The gastronomic equivalent of Ayobami Adebayo’s debut novel, Stay with Me, is one of my favourite meals— rice drenched in coconut milk accompanied by a stew of beef cooked so gently that chewing is hardly necessary. It is an easy and delicious book to read.

It is a novel of love at first sight—a look across a dark cinema irrevocably changes the life paths of our protagonists, Yejide and Akin. It is also a book about how, under the weight of social expectations and poisoned by secrets, this love “bends, cracks, comes close to breaking”.

Yejide and Akin’s marriage sours as they unsuccessfully battle infertility in 1980s Nigeria. Yejide expectedly bears the brunt of this battle. She climbs literal and figurative mountains in search of a child. She comes back empty-handed even after she treks to the top of the “Mountain of Jaw-Dropping Miracles”.

She bears the indignity of opening up her marriage to a second wife and the guilt of the forbidden depths to which she goes to finally conceive.
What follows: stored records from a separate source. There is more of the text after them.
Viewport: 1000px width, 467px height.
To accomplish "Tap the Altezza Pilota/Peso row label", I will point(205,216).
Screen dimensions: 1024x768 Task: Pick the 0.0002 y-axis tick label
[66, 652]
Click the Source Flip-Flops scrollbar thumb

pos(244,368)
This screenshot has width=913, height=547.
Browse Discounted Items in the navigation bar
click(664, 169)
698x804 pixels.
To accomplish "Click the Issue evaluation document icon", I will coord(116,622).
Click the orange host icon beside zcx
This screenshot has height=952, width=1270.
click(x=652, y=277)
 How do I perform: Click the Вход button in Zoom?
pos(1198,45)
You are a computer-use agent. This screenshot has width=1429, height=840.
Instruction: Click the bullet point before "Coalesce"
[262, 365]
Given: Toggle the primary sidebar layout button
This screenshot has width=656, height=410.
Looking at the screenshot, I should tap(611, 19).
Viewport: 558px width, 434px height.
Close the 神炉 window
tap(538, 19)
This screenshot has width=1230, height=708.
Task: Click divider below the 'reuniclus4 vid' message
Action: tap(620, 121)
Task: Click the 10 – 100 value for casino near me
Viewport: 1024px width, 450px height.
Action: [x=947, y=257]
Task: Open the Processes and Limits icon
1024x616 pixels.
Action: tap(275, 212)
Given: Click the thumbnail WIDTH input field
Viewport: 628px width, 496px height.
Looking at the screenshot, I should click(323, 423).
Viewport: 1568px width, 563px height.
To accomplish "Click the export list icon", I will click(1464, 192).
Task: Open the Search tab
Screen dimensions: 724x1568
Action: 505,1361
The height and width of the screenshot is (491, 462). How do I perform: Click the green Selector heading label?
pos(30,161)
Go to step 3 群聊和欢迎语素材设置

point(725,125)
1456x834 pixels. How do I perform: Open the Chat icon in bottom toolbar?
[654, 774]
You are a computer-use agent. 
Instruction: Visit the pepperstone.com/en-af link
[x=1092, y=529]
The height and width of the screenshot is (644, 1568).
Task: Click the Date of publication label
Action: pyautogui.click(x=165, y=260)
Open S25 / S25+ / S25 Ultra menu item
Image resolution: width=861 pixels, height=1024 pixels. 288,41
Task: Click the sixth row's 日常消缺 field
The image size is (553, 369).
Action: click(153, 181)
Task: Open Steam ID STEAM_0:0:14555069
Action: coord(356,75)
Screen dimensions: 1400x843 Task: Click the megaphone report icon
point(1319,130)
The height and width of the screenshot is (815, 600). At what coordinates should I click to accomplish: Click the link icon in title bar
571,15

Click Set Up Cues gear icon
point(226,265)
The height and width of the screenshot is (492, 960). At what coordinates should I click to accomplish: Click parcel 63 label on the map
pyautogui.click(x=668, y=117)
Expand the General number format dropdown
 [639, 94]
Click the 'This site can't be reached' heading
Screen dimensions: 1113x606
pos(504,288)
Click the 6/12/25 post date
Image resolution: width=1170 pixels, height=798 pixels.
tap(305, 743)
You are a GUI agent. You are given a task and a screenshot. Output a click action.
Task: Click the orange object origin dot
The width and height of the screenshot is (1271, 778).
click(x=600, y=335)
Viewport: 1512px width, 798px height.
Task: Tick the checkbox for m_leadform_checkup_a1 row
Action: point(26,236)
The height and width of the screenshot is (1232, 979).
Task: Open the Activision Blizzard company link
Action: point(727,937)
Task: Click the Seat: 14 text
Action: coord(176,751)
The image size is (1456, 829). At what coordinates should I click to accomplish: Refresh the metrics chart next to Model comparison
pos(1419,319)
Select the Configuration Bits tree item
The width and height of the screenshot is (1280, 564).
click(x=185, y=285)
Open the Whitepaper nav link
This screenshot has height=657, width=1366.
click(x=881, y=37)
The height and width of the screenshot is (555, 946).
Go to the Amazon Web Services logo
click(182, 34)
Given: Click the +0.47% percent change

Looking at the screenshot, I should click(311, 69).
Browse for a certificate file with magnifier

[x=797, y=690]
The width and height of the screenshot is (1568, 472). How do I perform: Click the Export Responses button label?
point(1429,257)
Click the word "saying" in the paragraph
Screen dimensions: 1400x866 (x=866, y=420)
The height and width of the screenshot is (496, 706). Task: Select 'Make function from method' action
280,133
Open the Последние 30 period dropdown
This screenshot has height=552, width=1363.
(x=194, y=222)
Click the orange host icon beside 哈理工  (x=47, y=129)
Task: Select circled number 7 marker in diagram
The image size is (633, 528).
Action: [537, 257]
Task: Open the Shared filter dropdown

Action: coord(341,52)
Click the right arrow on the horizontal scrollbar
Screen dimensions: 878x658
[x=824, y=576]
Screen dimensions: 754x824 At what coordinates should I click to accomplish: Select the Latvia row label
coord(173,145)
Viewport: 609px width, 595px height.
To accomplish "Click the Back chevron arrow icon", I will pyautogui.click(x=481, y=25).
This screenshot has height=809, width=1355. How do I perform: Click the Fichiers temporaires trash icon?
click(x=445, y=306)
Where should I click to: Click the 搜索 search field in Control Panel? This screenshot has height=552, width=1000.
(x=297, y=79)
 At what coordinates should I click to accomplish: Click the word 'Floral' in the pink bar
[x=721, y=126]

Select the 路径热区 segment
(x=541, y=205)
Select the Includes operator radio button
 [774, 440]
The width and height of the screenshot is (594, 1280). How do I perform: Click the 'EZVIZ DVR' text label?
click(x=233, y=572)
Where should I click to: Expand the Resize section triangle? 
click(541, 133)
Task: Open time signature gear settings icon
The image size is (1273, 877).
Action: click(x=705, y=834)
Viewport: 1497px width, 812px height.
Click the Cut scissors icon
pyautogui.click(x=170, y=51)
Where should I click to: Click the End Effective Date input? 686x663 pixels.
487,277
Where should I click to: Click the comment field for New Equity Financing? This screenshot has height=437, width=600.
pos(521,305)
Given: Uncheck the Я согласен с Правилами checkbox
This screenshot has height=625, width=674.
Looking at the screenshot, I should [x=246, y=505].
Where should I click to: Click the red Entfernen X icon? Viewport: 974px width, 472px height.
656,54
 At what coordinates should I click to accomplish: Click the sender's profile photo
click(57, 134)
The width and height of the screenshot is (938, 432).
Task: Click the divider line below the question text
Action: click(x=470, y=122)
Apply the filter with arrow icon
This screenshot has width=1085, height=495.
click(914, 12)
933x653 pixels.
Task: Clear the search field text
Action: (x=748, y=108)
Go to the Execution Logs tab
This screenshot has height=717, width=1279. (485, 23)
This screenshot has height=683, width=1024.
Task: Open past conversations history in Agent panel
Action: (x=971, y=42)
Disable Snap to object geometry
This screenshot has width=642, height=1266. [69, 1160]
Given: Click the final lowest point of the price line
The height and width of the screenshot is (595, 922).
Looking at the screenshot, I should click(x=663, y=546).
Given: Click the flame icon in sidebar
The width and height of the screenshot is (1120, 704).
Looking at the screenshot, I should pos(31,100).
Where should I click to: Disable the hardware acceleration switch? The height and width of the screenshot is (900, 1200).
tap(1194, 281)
And even then, it seems that fate is determined to punish Yejide as the first and then the second of her children dies, leaving indifference as her only refuge when she suspects that a third child might follow the same path.

Yet, what Yejide does not know, and what Adebayo reveals to the reader in small measured doses, is that Akin also carries his own powerful secrets. And as these seep out, they poison the marriage and paint a picture of the dangerous naiveté that society’s sexual mores force on women.

The secrets that unfurl in Stay with Me are delicious. The portrait of Yejide and Akin’s marriage is an intellectually nourishing study of society.

But the book falls short of challenging the reader’s world view, forcing them to discover something new in themselves or in their society.

Returning to my gastronomic metaphor, the book is a coconut rice and beef dish—delicious each time I eat it.

However, it is a familiar dish, still lacking in that unique bite, that surprise that is key to all magnificent meals. But I am ready to sit at Adebayo’s table again, to try what she might choose to serve us next.